--- Objective ---
Copy the listing exactly, from the line containing "for key PpF87" through the line containing "Looking at the screenshot, I should 745,235.", both lines included, and omit the pictures from your copy.

--- Given records ---
>>>

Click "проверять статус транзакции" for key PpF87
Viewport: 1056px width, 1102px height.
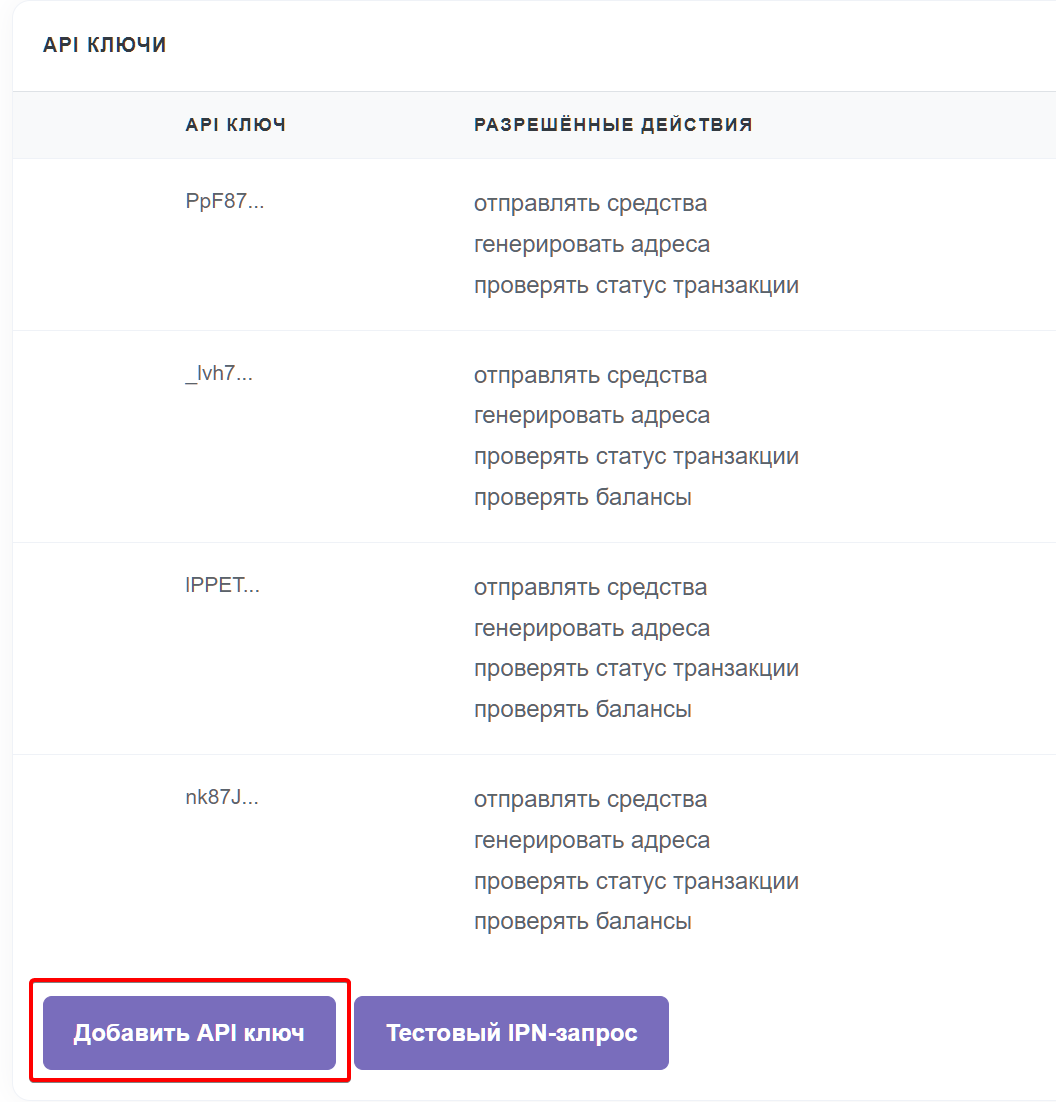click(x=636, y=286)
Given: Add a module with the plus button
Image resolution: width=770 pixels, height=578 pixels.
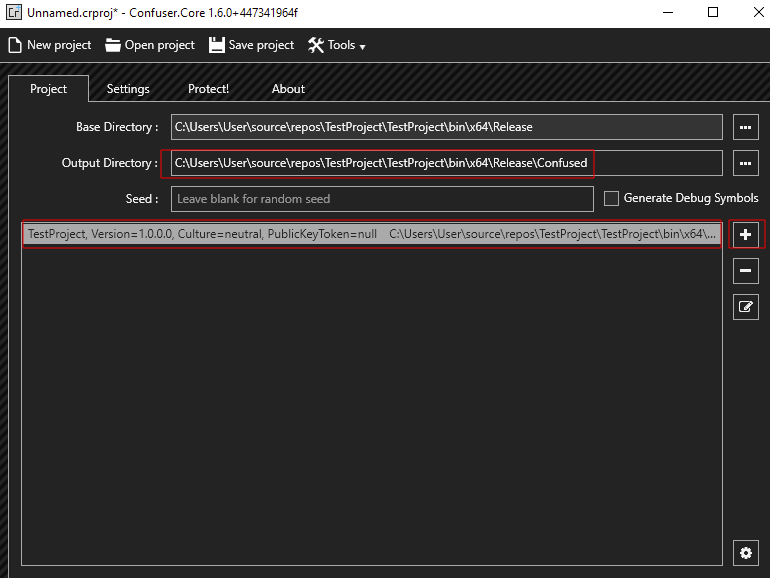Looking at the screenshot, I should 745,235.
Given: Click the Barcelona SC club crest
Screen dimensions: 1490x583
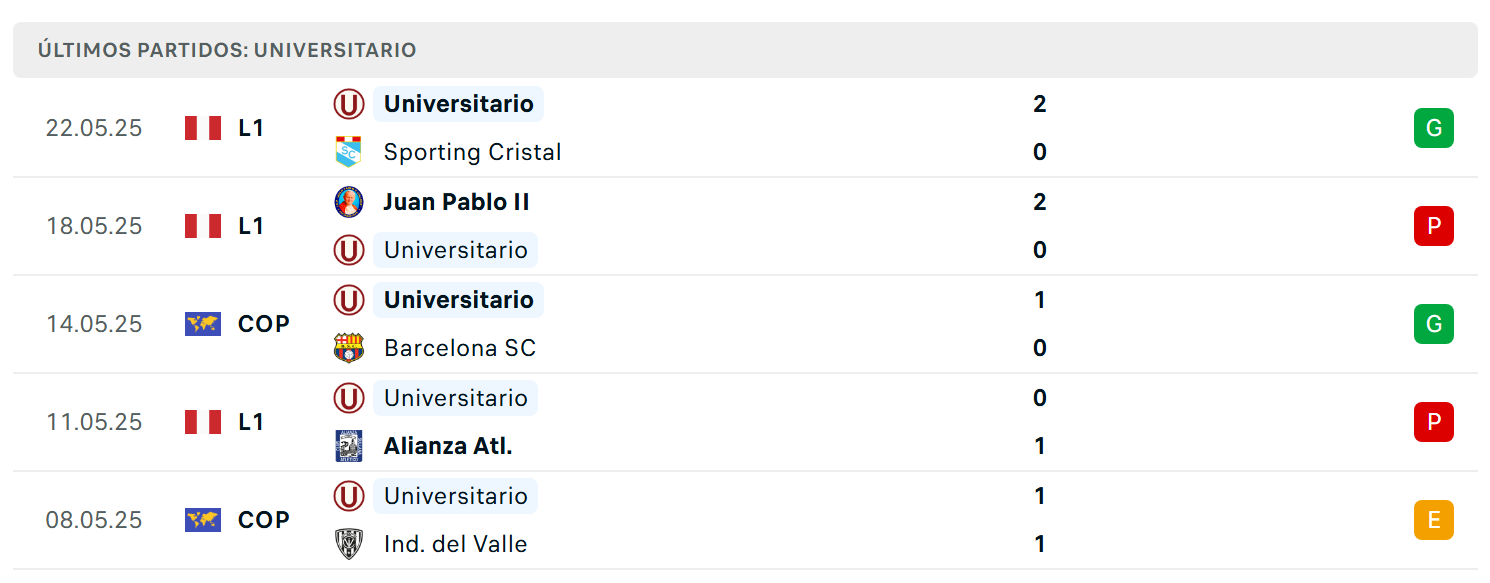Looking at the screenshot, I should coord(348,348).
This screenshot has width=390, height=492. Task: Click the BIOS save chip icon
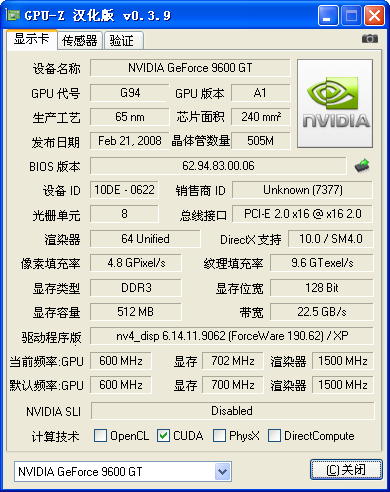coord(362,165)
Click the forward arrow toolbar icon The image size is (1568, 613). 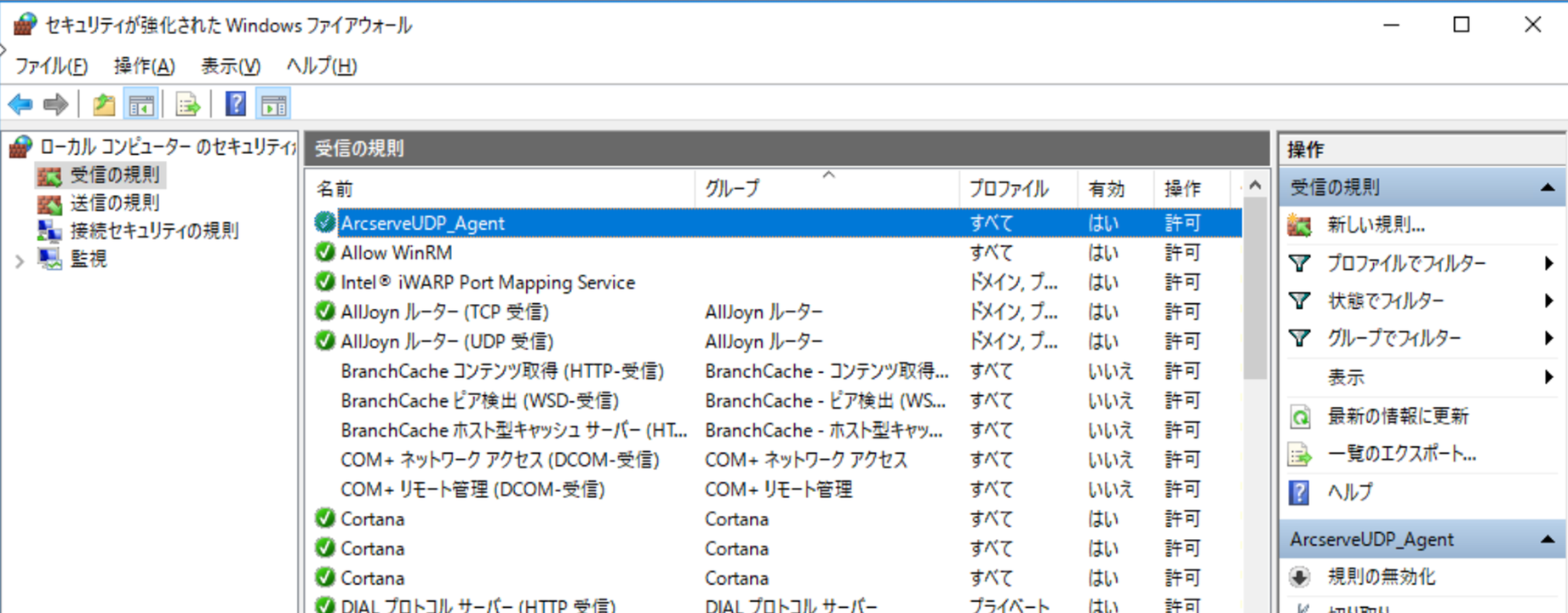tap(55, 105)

<<<
>>>

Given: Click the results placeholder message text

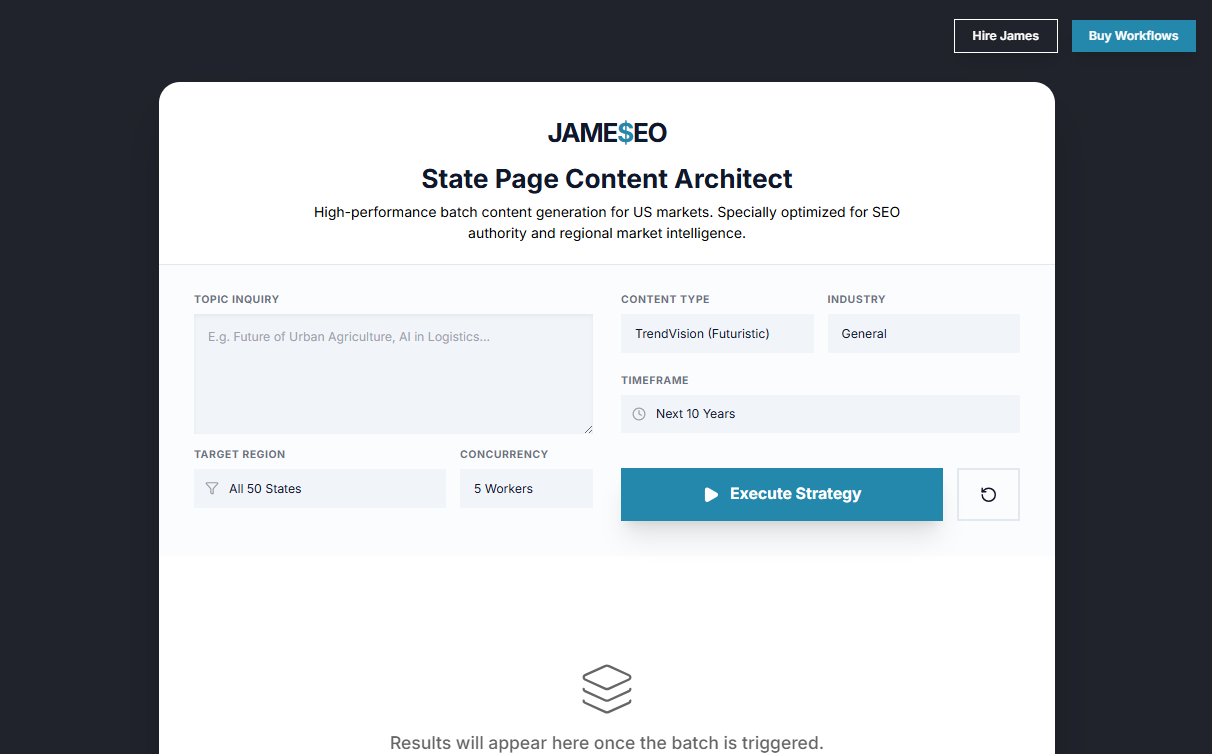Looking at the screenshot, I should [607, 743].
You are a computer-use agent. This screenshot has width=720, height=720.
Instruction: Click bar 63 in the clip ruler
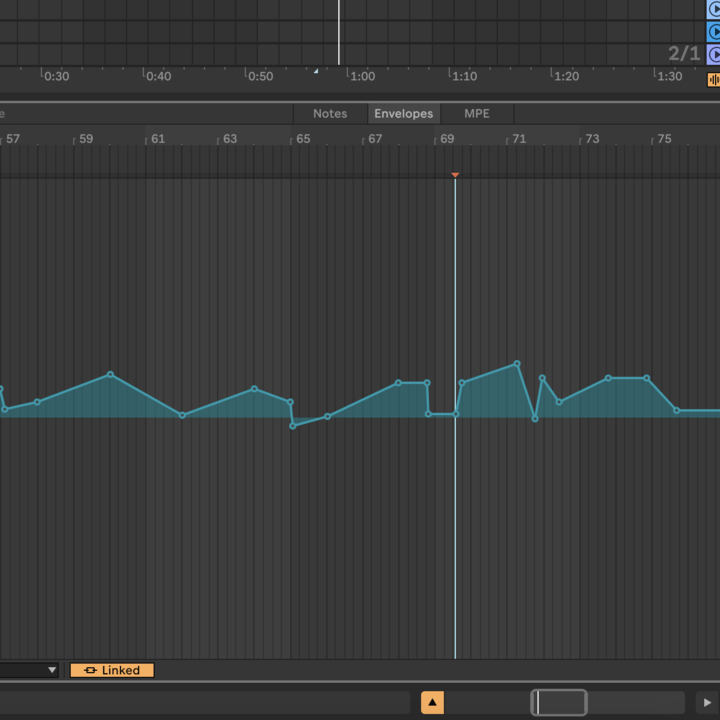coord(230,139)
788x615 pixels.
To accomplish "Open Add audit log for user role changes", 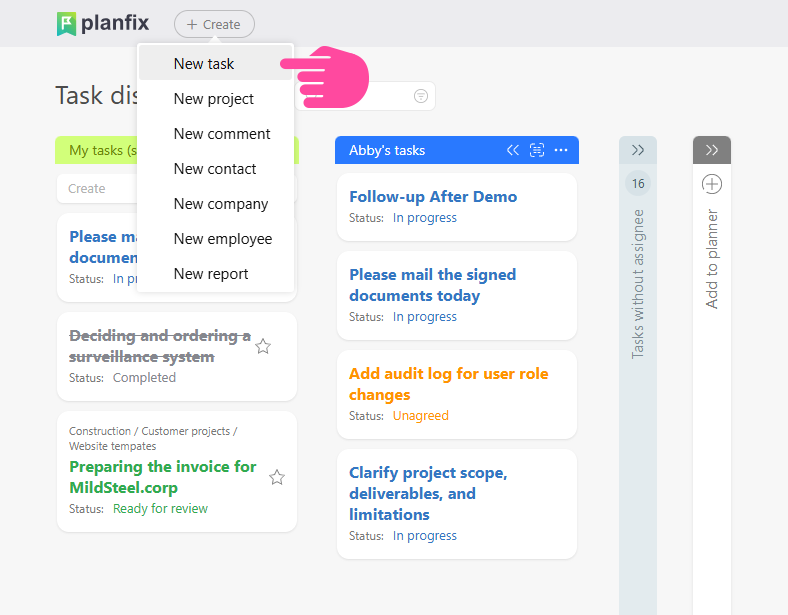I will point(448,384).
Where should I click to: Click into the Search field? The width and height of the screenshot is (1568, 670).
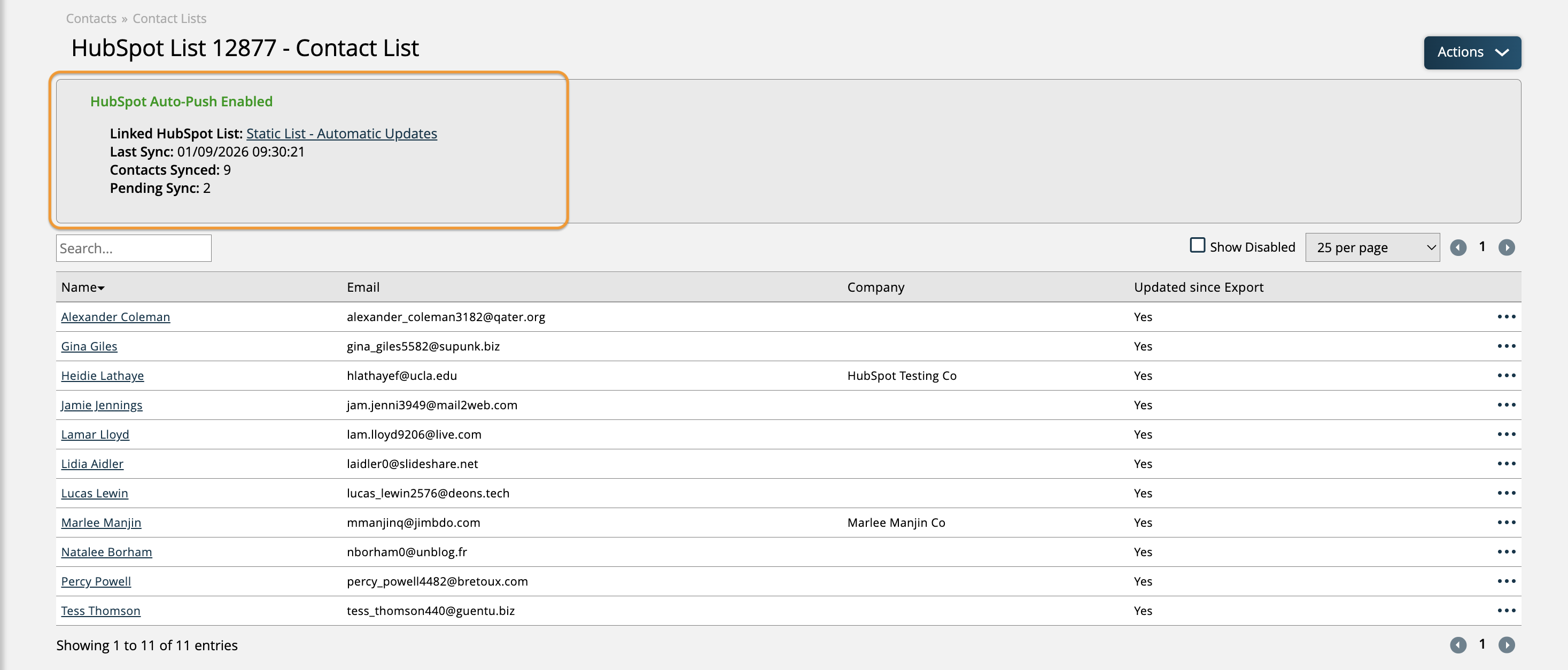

<<<
>>>

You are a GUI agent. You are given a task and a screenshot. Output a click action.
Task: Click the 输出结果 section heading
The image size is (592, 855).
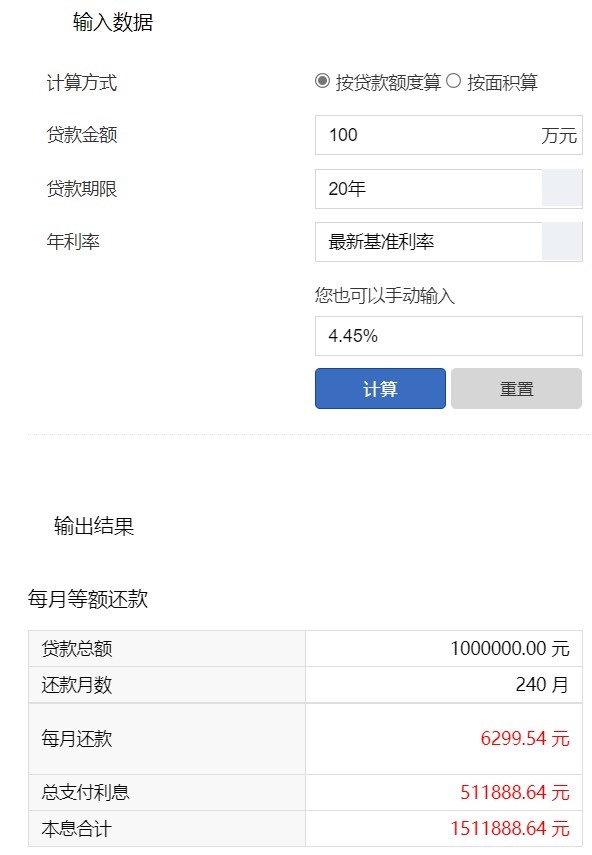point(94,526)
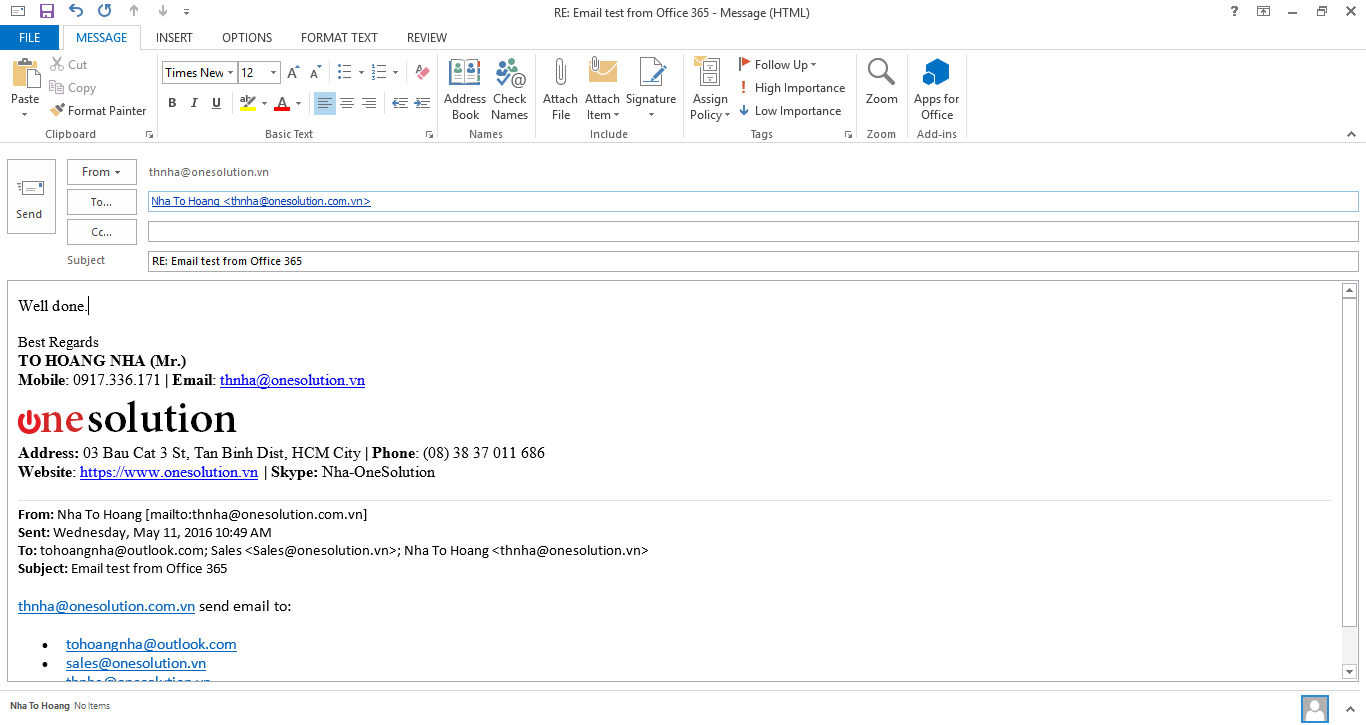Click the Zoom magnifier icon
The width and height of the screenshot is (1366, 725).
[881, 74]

<<<

--- Task result ---
Click "проверять статус транзакции" for key PpF87
Viewport: 1056px width, 1102px height.
click(x=636, y=286)
Given: Add a module with the plus button
Image resolution: width=770 pixels, height=578 pixels.
Looking at the screenshot, I should 745,235.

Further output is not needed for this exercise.